(Data provided begins)
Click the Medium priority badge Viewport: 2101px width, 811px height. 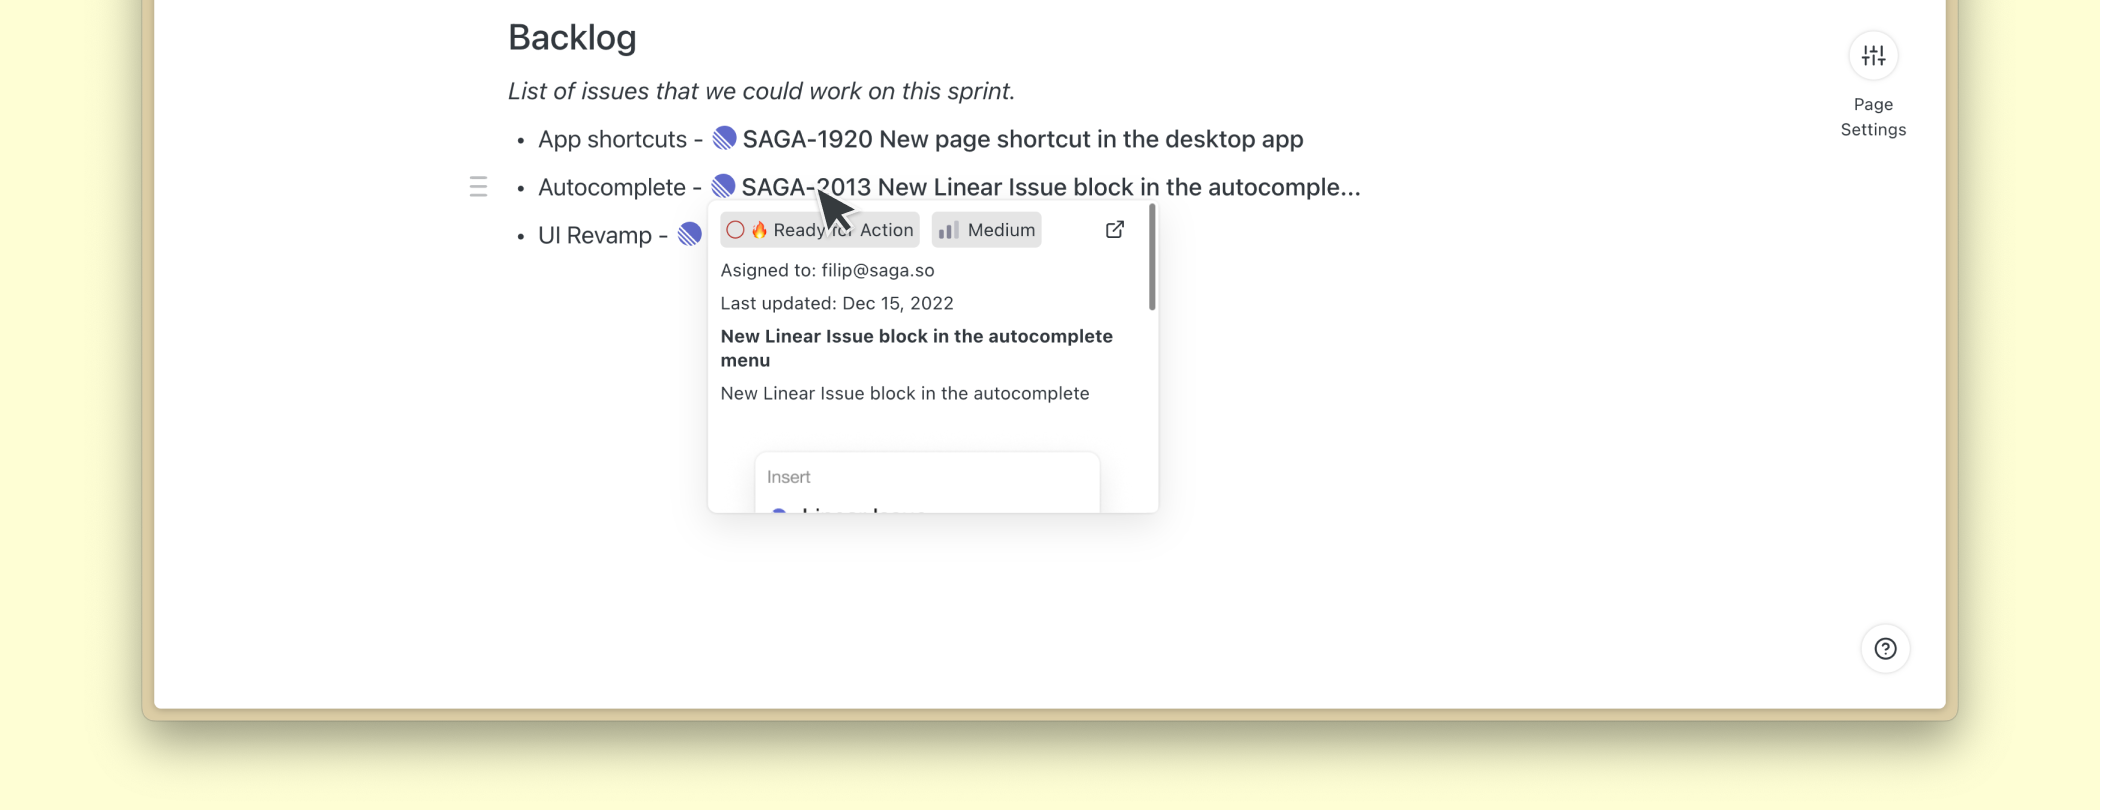coord(987,230)
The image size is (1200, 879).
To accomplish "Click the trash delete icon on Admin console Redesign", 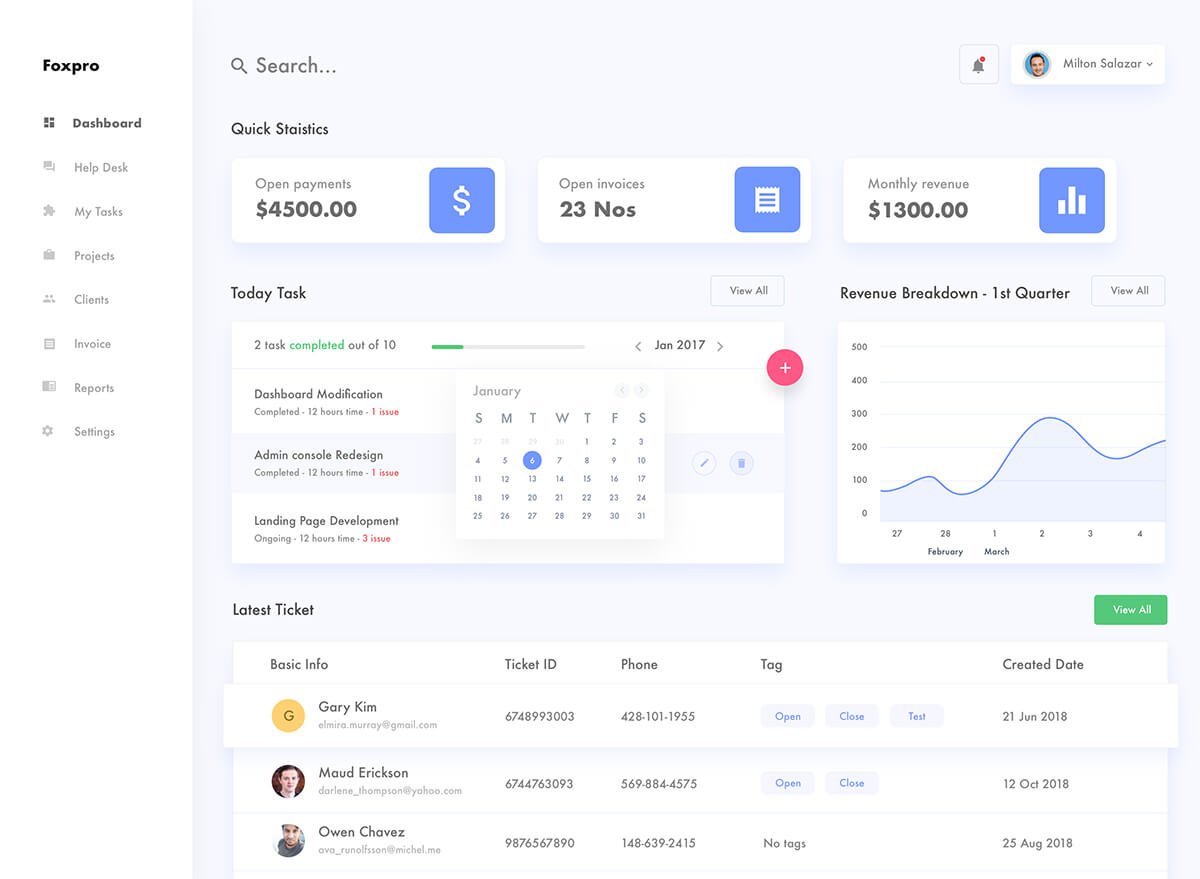I will point(741,463).
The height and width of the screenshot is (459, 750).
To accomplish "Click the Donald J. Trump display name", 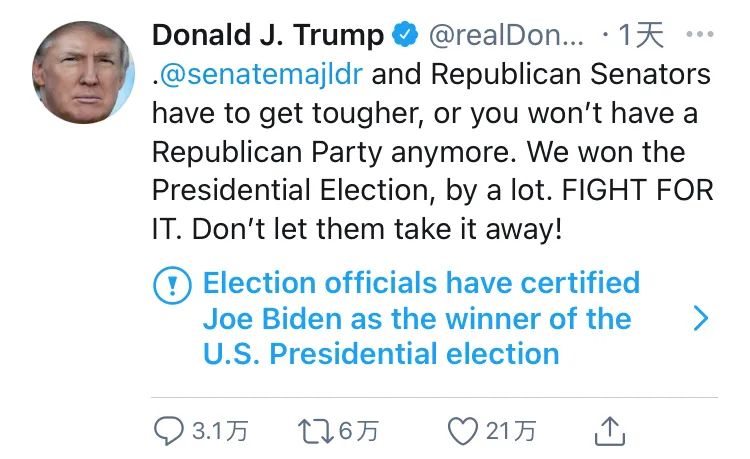I will [267, 36].
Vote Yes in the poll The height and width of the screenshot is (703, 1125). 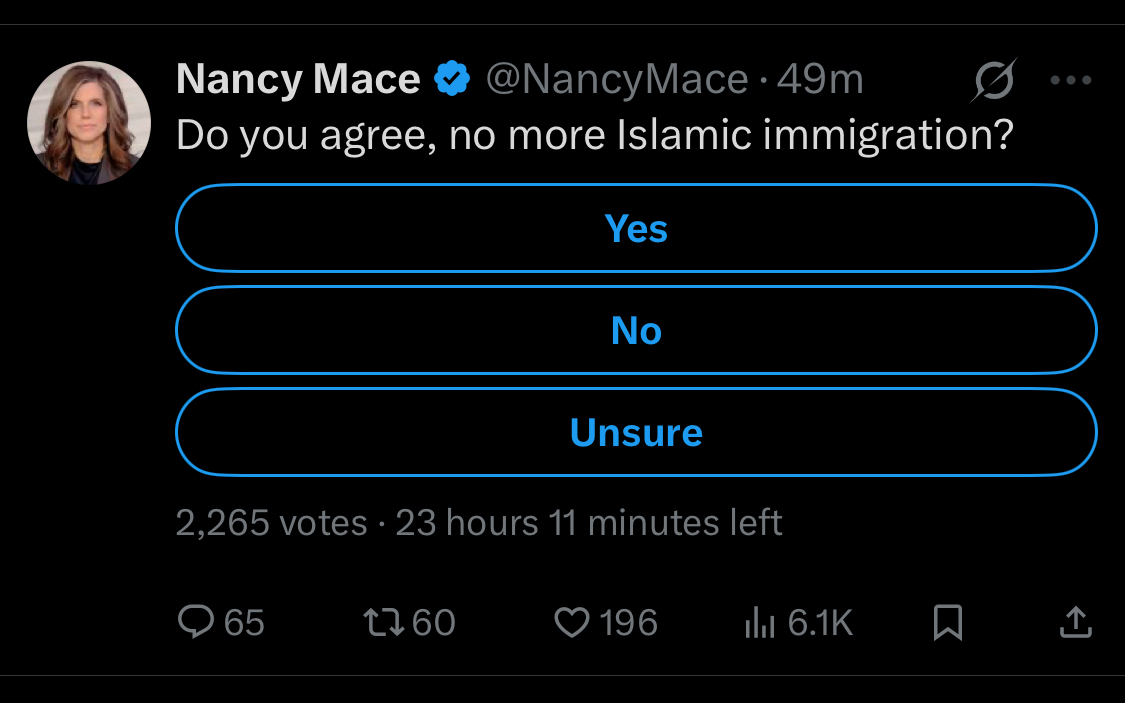click(636, 229)
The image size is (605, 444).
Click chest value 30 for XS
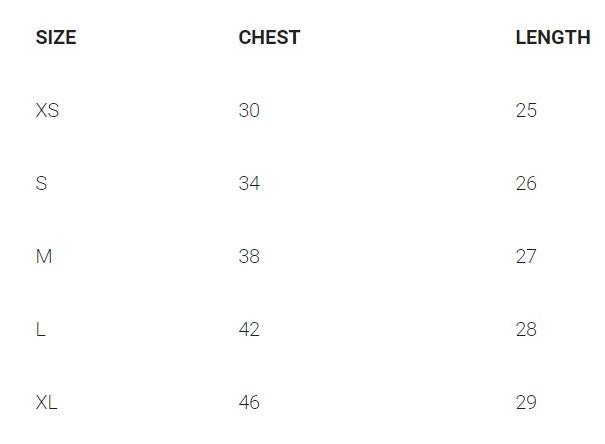(249, 110)
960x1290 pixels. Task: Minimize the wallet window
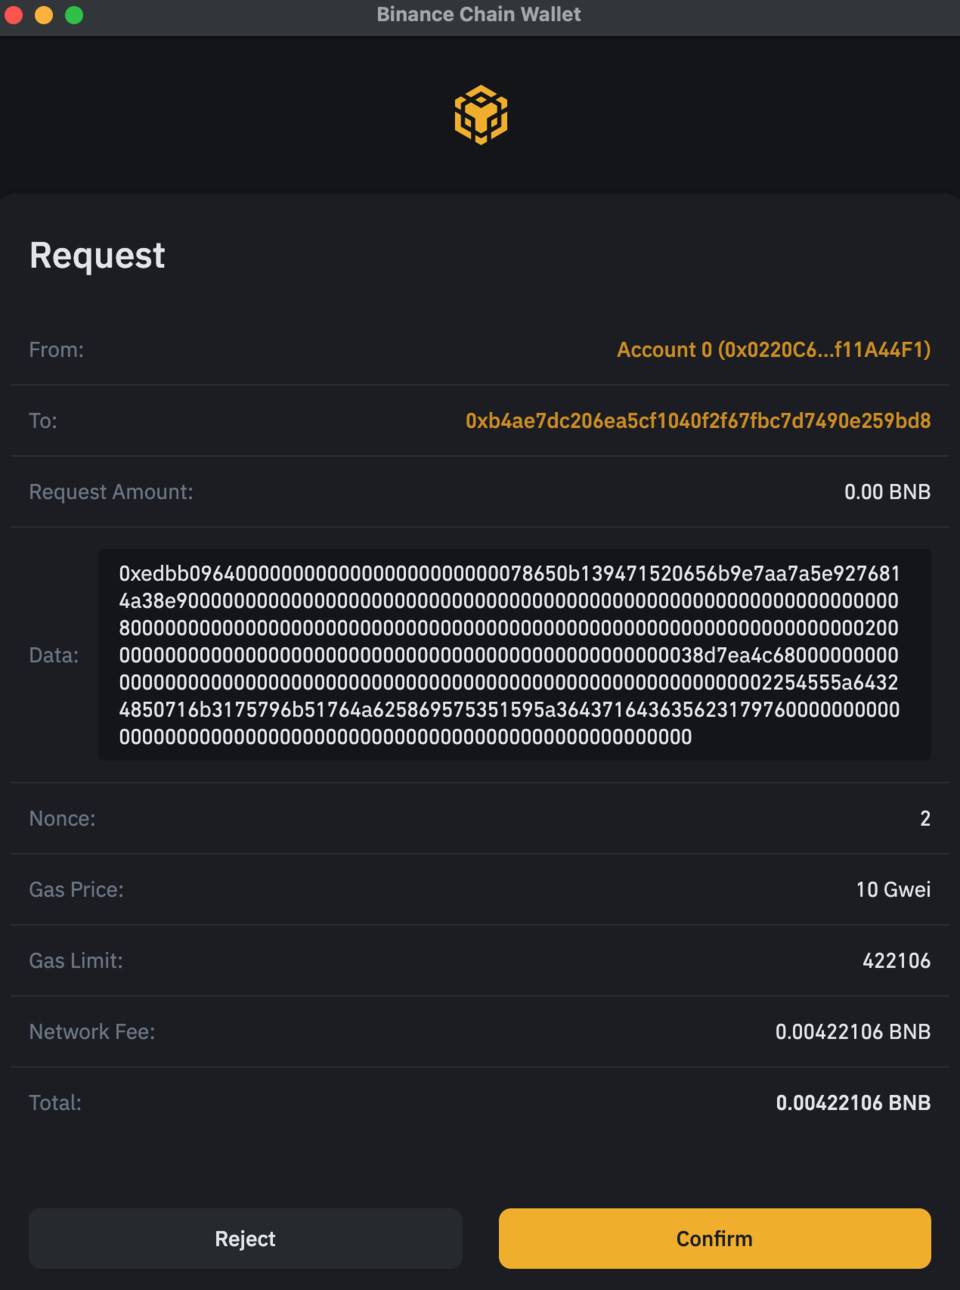tap(43, 15)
(Data provided ends)
## Problem statement
Transcribe, without alteration, each line from the one with "Click chest value 30 for XS" through the last line of the data; no pictures belong in the copy.

## Output for this task
Click chest value 30 for XS
(249, 110)
960x1290 pixels. Task: Minimize the wallet window
tap(43, 15)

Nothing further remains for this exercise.